Archive for November, 2014

Game, set and match for landlords

In March 2014, we reported on the Court of Appeal case, Pillar Denton Ltd and others v Jervis and others [2014] EWCA Civ 180.  Not satisfied with the decision, the tenant’s administrators (whom, as the appropriate office holders, had been ordered to pay rent for any period of time property was occupied for the benefit of the winding up or administration) applied to the Supreme Court for leave to appeal.  Landlords held their breath.  The sigh of relieve was audible as the Supreme Court ordered that permission be refused there being raised no point of law of general public importance.  Be that the case or not, the consequence is that the Court of Appeal decision stands.

Hence, as held by Lord Justice Lewison, 

The true extent of the principle, in my judgment, is that the office holder must make payments at the rate of the rent for the duration of any period during which he retains possession of the demised property for the benefit of the winding up or administration (as the case may be). The rent will be treated as accruing from day to day. Those payments are payable as expenses of the winding up or administration. The duration of the period is a question of fact and is not determined merely by reference to which rent days occur before, during or after that period.

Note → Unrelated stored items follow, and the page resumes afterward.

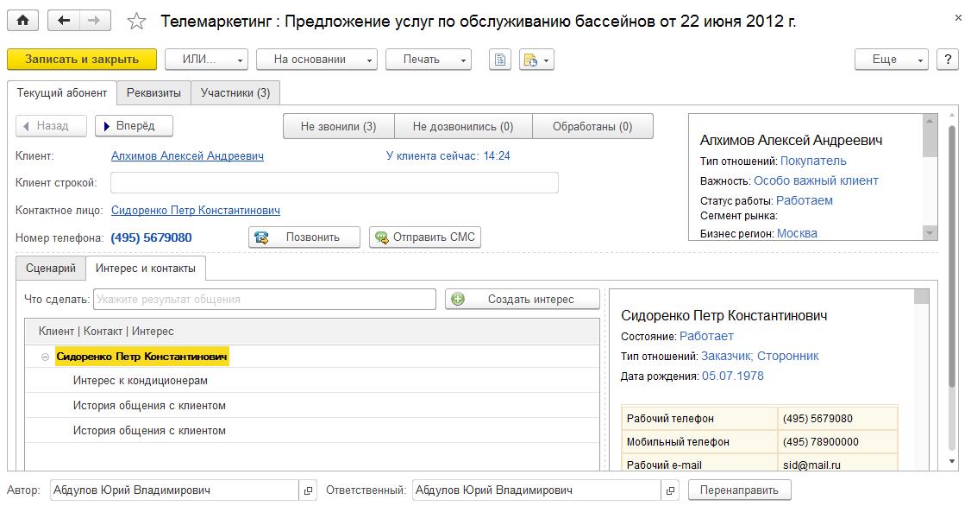Collapse the Сидоренко Петр Константинович tree node

pos(44,357)
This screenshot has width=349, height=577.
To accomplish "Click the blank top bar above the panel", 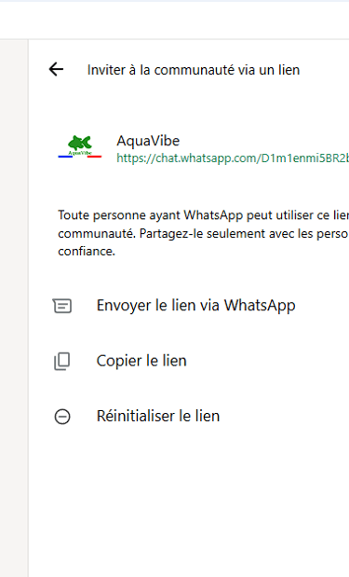I will (x=175, y=21).
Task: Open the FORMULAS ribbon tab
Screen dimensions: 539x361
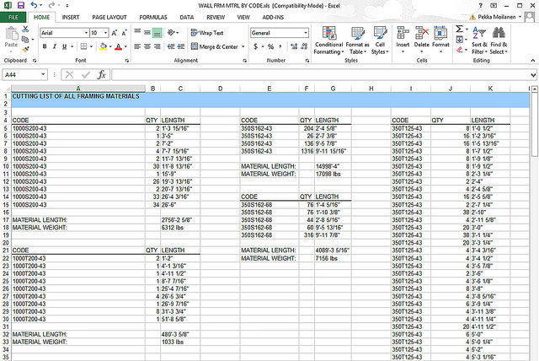Action: (x=152, y=17)
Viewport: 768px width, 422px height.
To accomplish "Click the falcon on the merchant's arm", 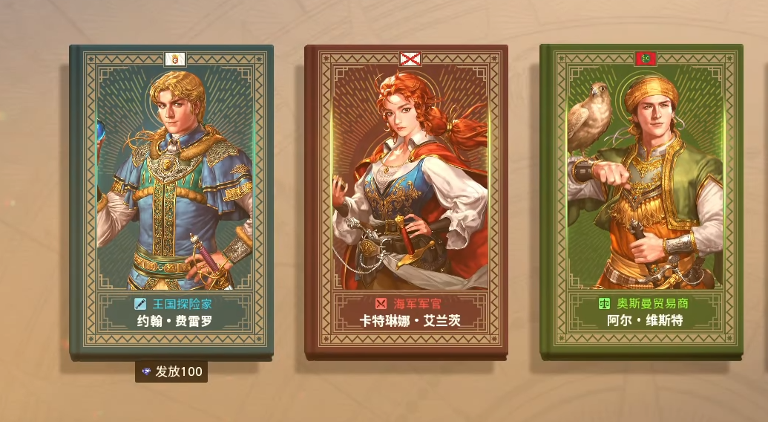I will (588, 119).
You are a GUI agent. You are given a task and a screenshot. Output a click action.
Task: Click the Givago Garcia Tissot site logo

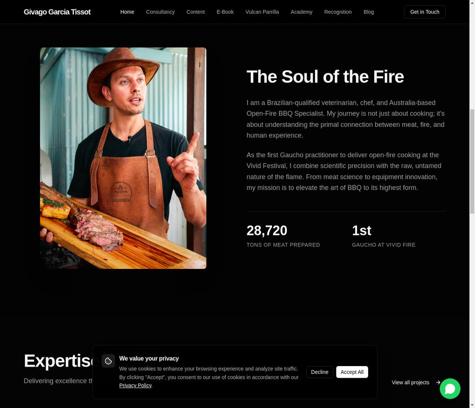point(57,12)
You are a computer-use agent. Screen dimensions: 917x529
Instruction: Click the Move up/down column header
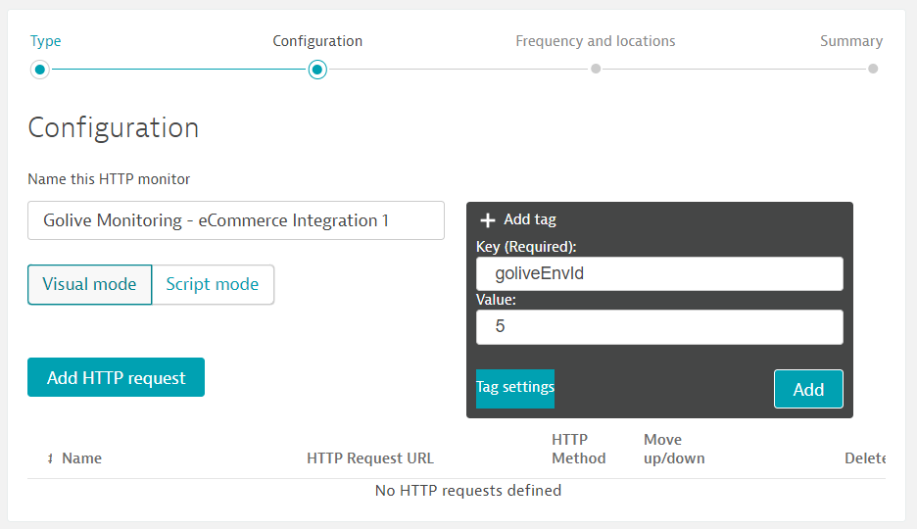pos(674,449)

Interestingly, and as reported by us in May 2014, the Court of Appeal in the case of Marks and Spencer plc v BNP Paribas Securities Services Trust Company (Jersey) Ltd and anor [2014] EWCA Civ 603 had held that rental paid quarterly in advance of a break date was not apportioned on a day to day basis if the break date fell between quarter days and the full quarter’s rent fell due on the appropriate payment date.  The case was of course decided upon the facts and circumstances of the case and the particular wording of the lease in question.  In consequence, it is worth considering whether a differently worded lease might lead a judge to a different conclusion.  Watch this space?